The challenge of regulation
The key challenge for financial institutions is meeting regulatory demand while reducing its costs and expanding their business. The larger the financial institution, the broader the range of regulations it has to cope with. Adding to this complexity is the legislative diversity on a national level. A prime example here is Europe, where a European regulation is usually transferred in national law, whereby local legislators often add a national finish to the regulation. This provides a challenge when designing a solution as well as in day-to-day operations in the bank. This becomes even more challenging when a regulation has impact on offshore locations to protect the members of its legislative scope. For example, European PRIIPs regulation also covers advisory in offshore locations for European clients.
The pace of change
First, let’s look at the regulatory changes. Ever since 2008 there has been more than 40 regulations introduced, on both, national and European level, in order to stabilise the financial markets. Every regulation forces financial institutions to adapt their processes, implement IT changes as well as train people. This requires executing substantial initiatives for change in parallel with coordinating side effects between the different initiatives.
Introducing new IT systems into a financial services institution is a highly complex procedure. It means that many policies need to be followed before a new solution can go live; e.g. security, disaster recovery and contingency planning. Of course, this implies that security requirements such as DLP (Data Loss Prevention) are constantly rising.
Cloud-based solutions offer the benefit of running proven infrastructures with automated global scaling features, allowing for a dynamic adjustment to the usage load as well as relying on proven security procedures. Just a quick example: Running an IDS (Intrusion Detection System) on Amazon web services is rather simple because it can easily be deployed by using an AWS Marketing Place tool. For a classic on-premise IDS deployment, a major IT project will be needed.
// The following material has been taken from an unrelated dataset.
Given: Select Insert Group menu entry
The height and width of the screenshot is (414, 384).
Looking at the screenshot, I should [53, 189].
Therefore, with all the benefits of cloud solutions, why is everybody not using them? One reason is that not everybody trusts the cloud, especially on the issue of privacy. Cloud solutions pose a challenge: institutions cannot physically locate their data as it is possibly distributed among many data centres all around the globe. Here is where regulation comes in, making everyone’s lives easier. For example, the European GDPR (EU Regulation 2016/679 – General Data Protection Regulation) offers a uniform framework all across Europe.
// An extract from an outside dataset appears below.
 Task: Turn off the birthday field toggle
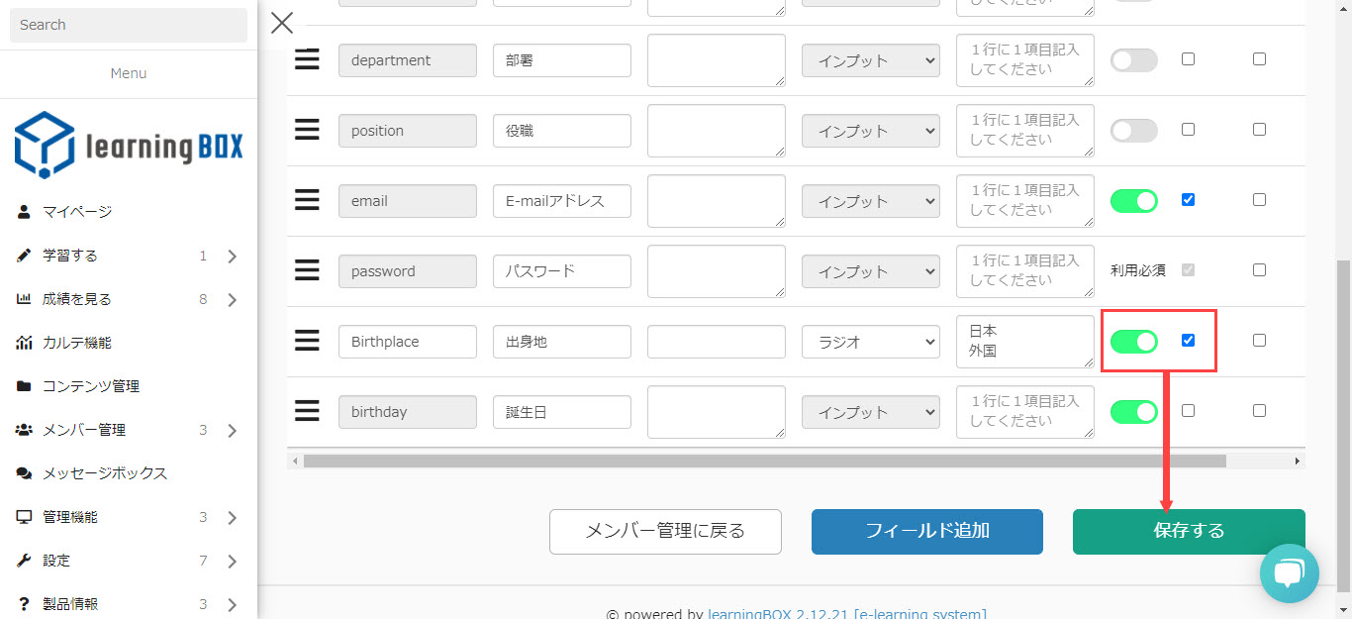tap(1133, 411)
Cloud solutions from an IT management perspective
In legacy financial services enterprise software, integration of different systems is always a driver of complexity and cost. Lean cloud solutions offering standardised interfaces provide the opportunity to reduce this overhead. For example, cleversoft’s docCreatorTM solution for regulatory documents such as PRIIPs (EU Verordnung No. 1286/2014 on Packaged Retail Investment and Insurance Products) allows storing its document archive in cloud storage containers from Azure, Google and even Google drive. This enables the institutions’ architects to easily integrate the archive in other solutions.
Another classic example is single sign-on. Here, technologies like SAML (Security Assertion Markup Language) or oAuth allow the financial institution to use internal sign-in accounts to seamlessly sign- in to the cloud providers solution without entering passwords again. An added benefit here is that the institutions own security enforcements, such as chipcard-based two-factor authentication, can be used.
Cloud solutions also add the benefit of ensuring fast accessibility from any network. However, through the previously described single sign-on access controls, access can still be restricted to on-site. Based on the institution’s security restrictions, its clients could access the solutions seamlessly from their tablet or mobile phone while travelling as well as from their laptop or desktop PC. This allows for quick and easy access to the most recent information, reports and documents.
Leverage for digital marketing
Engagement between organisations and their customers through digital measures is becoming key in the 21st century – cloud solutions offer an easy way to do so. For example, the delivery of regulatory and marketing documents can be realised by storing them in a cloud-based archive to which an institution could provide a secured access to its customers. Such solutions also enable institutions to collect metrics and behaviour analysis about their customers, allowing for tailoring services to its customers’ needs. This can also be combined this with A/B tests to check for behavioral engagement preferences.
Cloud-based solutions offer a lean approach to solve regulatory challenges in the increasingly regulated landscape. By benefiting from their easy interconnectivity, every institution can seamlessly leverage multiple solutions and engage directly with its customers.